### Task instructions
For the entries below, repeat exactly each line starting with the one that contains "mất điện (32, 1907)" and going on through the one that contains "[search dialog] (889, 30)", and no others.
Supplied data START
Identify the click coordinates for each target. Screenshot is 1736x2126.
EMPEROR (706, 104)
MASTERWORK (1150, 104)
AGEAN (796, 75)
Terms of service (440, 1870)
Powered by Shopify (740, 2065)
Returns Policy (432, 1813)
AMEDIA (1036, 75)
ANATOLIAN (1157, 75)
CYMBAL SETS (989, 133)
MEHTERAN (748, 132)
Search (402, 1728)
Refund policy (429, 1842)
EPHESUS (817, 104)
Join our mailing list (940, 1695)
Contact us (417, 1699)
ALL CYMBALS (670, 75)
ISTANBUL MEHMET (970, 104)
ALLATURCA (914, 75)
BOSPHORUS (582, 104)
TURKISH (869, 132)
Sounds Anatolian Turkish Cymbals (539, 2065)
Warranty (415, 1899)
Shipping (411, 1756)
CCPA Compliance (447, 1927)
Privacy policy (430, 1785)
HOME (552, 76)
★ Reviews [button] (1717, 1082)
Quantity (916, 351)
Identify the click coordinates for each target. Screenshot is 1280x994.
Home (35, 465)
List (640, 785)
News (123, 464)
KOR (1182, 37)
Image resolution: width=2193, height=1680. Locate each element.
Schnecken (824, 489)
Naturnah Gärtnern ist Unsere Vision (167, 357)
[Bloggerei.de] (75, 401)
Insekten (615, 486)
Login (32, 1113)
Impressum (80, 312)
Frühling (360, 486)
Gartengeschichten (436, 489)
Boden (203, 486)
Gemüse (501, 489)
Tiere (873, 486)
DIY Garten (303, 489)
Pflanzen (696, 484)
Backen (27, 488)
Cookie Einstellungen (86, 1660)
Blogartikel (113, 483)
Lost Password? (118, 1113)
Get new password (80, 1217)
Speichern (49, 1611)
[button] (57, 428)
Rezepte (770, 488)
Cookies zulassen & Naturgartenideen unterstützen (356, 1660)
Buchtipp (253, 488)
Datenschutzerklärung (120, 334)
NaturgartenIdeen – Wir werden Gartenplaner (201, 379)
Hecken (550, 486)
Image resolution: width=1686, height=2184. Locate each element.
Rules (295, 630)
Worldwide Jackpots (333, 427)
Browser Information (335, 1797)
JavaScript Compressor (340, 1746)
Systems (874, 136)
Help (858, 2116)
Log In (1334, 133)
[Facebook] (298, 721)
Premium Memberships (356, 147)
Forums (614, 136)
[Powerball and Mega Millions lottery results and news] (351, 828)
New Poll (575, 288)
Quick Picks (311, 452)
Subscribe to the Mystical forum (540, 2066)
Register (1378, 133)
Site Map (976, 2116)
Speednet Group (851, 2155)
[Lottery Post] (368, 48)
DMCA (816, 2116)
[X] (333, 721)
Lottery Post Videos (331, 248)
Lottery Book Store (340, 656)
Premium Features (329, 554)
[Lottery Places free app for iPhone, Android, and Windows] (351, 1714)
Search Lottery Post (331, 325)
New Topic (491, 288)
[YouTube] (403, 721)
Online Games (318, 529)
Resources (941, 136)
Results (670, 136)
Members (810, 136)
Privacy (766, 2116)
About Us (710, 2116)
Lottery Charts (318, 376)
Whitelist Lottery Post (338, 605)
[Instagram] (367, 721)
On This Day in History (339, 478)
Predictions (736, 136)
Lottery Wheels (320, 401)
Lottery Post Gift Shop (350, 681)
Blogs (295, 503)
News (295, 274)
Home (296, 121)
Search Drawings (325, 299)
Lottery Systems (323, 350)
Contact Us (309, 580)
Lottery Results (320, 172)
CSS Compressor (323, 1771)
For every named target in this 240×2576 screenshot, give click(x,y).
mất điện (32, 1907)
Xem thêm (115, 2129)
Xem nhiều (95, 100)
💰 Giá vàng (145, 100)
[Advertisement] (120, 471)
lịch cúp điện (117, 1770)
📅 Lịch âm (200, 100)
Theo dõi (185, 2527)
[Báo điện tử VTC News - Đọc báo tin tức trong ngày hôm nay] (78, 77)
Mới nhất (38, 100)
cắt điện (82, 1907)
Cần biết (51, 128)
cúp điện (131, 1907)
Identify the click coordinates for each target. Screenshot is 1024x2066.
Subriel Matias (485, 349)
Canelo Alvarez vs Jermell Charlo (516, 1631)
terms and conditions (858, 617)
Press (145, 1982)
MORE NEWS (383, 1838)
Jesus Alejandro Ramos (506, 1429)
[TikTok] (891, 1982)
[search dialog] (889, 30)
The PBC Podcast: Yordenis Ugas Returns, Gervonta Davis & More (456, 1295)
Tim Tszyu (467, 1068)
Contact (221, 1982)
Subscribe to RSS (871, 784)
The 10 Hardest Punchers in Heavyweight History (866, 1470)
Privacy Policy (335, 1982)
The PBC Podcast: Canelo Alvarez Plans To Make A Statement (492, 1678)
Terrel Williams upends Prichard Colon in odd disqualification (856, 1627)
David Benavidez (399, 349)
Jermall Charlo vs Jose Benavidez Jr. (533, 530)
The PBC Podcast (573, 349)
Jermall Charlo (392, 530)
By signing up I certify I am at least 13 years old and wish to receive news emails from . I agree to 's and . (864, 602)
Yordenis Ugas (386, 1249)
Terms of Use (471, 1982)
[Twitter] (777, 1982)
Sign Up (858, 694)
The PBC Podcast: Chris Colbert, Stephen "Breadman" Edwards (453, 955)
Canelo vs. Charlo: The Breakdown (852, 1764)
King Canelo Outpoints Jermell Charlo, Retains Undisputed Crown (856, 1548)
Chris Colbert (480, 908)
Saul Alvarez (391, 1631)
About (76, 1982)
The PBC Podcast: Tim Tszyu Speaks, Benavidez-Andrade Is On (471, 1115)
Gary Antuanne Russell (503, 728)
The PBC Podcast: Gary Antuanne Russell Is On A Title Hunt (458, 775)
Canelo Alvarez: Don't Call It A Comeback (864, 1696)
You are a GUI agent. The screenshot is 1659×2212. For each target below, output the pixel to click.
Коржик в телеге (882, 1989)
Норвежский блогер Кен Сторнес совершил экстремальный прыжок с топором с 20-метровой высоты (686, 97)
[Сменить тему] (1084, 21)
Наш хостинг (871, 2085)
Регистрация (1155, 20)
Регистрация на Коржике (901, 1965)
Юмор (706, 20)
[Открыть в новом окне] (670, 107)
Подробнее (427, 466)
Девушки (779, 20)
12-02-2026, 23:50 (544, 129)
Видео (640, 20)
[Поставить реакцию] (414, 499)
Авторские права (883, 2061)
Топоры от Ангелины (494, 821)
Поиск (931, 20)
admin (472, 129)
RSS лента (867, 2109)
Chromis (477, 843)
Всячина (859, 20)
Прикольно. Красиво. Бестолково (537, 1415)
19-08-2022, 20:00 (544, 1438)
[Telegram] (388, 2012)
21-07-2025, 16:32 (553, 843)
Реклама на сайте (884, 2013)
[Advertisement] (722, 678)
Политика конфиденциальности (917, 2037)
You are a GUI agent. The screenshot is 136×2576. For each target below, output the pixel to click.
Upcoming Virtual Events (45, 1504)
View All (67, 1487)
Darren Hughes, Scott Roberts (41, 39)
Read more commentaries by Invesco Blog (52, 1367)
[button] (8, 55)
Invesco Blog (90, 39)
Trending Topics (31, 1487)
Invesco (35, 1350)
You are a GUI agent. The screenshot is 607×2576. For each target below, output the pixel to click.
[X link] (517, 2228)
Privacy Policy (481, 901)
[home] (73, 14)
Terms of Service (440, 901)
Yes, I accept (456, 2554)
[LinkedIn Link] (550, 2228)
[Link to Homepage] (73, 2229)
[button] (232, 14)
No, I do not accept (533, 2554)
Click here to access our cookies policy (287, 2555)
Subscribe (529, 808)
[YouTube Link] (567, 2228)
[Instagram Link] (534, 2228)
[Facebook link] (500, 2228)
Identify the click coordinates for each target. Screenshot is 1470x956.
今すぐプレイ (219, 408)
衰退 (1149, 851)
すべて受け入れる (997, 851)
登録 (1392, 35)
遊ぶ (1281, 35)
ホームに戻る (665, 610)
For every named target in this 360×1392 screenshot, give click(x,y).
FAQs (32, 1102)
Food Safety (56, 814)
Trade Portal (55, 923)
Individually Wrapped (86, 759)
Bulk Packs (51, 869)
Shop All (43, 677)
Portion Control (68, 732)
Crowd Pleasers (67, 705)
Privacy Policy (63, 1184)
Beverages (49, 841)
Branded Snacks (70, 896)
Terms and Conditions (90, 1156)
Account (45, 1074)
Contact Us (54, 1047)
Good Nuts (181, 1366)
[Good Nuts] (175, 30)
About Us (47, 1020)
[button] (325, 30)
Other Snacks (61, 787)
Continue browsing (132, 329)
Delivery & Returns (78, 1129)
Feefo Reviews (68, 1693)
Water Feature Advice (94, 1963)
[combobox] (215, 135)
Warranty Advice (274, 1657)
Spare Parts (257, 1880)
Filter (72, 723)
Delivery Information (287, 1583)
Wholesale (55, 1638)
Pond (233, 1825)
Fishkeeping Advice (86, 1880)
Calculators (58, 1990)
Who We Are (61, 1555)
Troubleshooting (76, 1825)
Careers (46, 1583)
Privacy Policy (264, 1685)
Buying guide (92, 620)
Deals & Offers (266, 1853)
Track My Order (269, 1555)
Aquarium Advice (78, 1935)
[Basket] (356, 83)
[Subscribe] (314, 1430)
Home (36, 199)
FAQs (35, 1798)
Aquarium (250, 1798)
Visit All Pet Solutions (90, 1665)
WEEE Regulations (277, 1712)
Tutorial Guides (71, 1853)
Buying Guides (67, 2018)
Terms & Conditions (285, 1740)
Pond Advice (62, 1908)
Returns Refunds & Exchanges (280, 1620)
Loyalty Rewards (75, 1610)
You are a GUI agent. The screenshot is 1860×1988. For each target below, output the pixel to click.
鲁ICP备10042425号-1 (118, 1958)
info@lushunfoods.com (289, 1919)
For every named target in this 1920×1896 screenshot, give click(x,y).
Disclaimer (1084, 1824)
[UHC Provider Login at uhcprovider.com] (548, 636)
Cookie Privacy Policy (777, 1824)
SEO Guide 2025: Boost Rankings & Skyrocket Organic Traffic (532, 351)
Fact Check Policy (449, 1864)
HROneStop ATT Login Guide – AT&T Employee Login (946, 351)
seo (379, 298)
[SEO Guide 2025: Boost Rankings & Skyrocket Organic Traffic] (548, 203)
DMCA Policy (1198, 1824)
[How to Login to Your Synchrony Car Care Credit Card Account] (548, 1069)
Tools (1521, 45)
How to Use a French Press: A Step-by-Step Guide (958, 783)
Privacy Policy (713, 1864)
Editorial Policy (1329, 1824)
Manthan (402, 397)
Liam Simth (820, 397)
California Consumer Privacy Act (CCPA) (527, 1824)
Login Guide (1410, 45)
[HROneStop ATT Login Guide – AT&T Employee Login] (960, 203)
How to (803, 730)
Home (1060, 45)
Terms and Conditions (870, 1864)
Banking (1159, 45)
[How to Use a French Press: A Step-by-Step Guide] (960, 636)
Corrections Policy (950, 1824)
Supplied data END
### Exercise answer
mất điện (32, 1907)
Xem thêm (115, 2129)
Xem nhiều (95, 100)
💰 Giá vàng (145, 100)
[Advertisement] (120, 471)
lịch cúp điện (117, 1770)
📅 Lịch âm (200, 100)
Theo dõi (185, 2527)
[Báo điện tử VTC News - Đọc báo tin tức trong ngày hôm nay] (78, 77)
Mới nhất (38, 100)
cắt điện (82, 1907)
Cần biết (51, 128)
cúp điện (131, 1907)
Identify the click coordinates for each target. Screenshot is 1024x2066.
Subriel Matias (485, 349)
Canelo Alvarez vs Jermell Charlo (516, 1631)
terms and conditions (858, 617)
Press (145, 1982)
MORE NEWS (383, 1838)
Jesus Alejandro Ramos (506, 1429)
[TikTok] (891, 1982)
[search dialog] (889, 30)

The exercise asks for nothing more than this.